Survival analysis based on Metroticket 2.0 predicted survival after liver transplantation for hepatocellular carcinoma. Kaplan–Meier survival curves for patients split based on Metroticket 2.0 predicted survival greater than or equal to 87.5% (Green) or less than 87.5% (Red), using the cut-off established using the ROC analysis described and demonstrated in Fig. 1. (A) Recurrence-free survival (RFS) based on Metroticket 2.0. Metroticket 2.0 predicted survival greater than or equal to 87.5% is associated with improved recurrence free (RFS) (P<0.001). (B) Overall survival (OS) based on Metroticket 2.0. Metroticket 2.0 predicted survival greater than or equal to 87.5% approached ability to predict OS but was not significant (P=0.094). (C) RFS for patients outside of Milan Criteria. Metroticket 2.0 predicted survival greater than or equal to 87.5% is associated with improved recurrence free (RFS) (P=0.007). (D) OS for patients outside of Milan Criteria. Metroticket 2.0 predicted survival greater than or equal to 87.5% is associated with improved recurrence free (OS) (P=0.016).

Figure 3

Survival analysis based on graft type after LT for HCC. Kaplan–Meier curves demonstrating the association between graft type and recurrence free (RFS) or overall survival (OS) after liver transplant for hepatocellular carcinoma. Graft types included brain dead (DBD, Blue), cardiac death (DCD, Green) or living donor (LDLT, Red). (A) RFS for all included patients by graft type. Graft type was not associated with reduction in recurrence in the complete cohort (P=0.765) (B) OS for all included patients by graft type. DCD was associated with a reduced survival (0.009). (C) RFS for LT outside of Milan criteria. LT outside of Milan had improved RFS with DBD vs. DCD grafts (P=0.039). (D) OS for LT outside of Milan criteria. LT outside of Milan had improved OS with DBD vs. DCD grafts (P=0.033).

Figure 4

Survival analysis excluding early liver transplantation (LT)-associated mortality. Kaplan–Meier analysis for the subset of patients (n=525) that excludes patients who died of non-hepatocellular carcinoma causes directly attributable to early complications of their LT. (A) RFS for all included patients by graft type.
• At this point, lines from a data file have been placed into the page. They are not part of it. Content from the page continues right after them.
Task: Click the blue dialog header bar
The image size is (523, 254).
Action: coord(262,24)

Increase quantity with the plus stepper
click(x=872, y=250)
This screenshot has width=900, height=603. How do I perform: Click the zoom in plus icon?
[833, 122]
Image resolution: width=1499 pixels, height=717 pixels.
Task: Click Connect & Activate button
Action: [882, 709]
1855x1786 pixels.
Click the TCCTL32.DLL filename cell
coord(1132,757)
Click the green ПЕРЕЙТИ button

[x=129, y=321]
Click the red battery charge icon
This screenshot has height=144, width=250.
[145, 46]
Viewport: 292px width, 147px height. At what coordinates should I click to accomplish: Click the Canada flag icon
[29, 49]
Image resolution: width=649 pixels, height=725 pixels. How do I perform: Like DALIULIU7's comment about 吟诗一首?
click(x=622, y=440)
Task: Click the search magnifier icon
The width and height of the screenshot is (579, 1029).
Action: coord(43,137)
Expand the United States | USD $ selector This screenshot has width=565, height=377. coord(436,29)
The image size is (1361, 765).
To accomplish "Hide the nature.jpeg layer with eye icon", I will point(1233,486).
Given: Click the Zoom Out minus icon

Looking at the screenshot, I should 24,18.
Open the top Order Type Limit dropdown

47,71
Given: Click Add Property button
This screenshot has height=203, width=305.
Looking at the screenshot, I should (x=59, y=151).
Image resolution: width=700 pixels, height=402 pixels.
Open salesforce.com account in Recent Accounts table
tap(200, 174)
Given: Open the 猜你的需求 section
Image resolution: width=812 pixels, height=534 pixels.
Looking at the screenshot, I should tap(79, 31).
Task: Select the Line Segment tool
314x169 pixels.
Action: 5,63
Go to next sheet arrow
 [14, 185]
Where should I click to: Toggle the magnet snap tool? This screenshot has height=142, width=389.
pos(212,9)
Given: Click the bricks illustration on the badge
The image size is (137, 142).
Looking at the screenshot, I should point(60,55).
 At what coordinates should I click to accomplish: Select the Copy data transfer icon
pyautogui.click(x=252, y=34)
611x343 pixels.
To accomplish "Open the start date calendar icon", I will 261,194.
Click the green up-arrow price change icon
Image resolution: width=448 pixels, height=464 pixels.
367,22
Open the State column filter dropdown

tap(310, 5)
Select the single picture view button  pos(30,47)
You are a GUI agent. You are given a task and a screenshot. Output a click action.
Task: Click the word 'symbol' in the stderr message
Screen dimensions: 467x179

Graft types included brain dead (DBD, Blue), cardiac death (DCD, Green) or living donor (LDLT, Red). Graft type was not associated with reduction in recurrence in this cohort (P=0.603). (B) OS for all included patients by graft type. DCD was associated with a reduced survival (0.046). (C) RFS for LT split based on Metroticket 2.0 predicted survival greater than or equal to 87.5% (Green) or less than 87.5% (Red). After excluding early LT-related complications, Metroticket predicted survival was able to predict RFS (P<0.001). (D) OS for LT split based on Metroticket 2.0 predicted survival. Again, Metroticket was predictive of survival (P=0.004).

Figure 5

Risk profile and outcomes of liver transplantation (LT) for HCC by era. (A) Proportion of patients inside (green) and outside (blue) Milan criteria by each era of our program divided into half-decade blocks, from 2000 to 2005, 2005 to 2010, 2011 to 2015, 2016 to 2020. (B) Proportion of patients inside (green) and outside (blue) Metroticket greater than or equal to 0.875 criteria by each era of our program divided into half-decade blocks. (C) Recurrence-free survival was not different (P=0.162) between eras despite significant differences in risk profile. (D) Overall survival was not different (P=0.149) between eras despite significant differences in risk profile.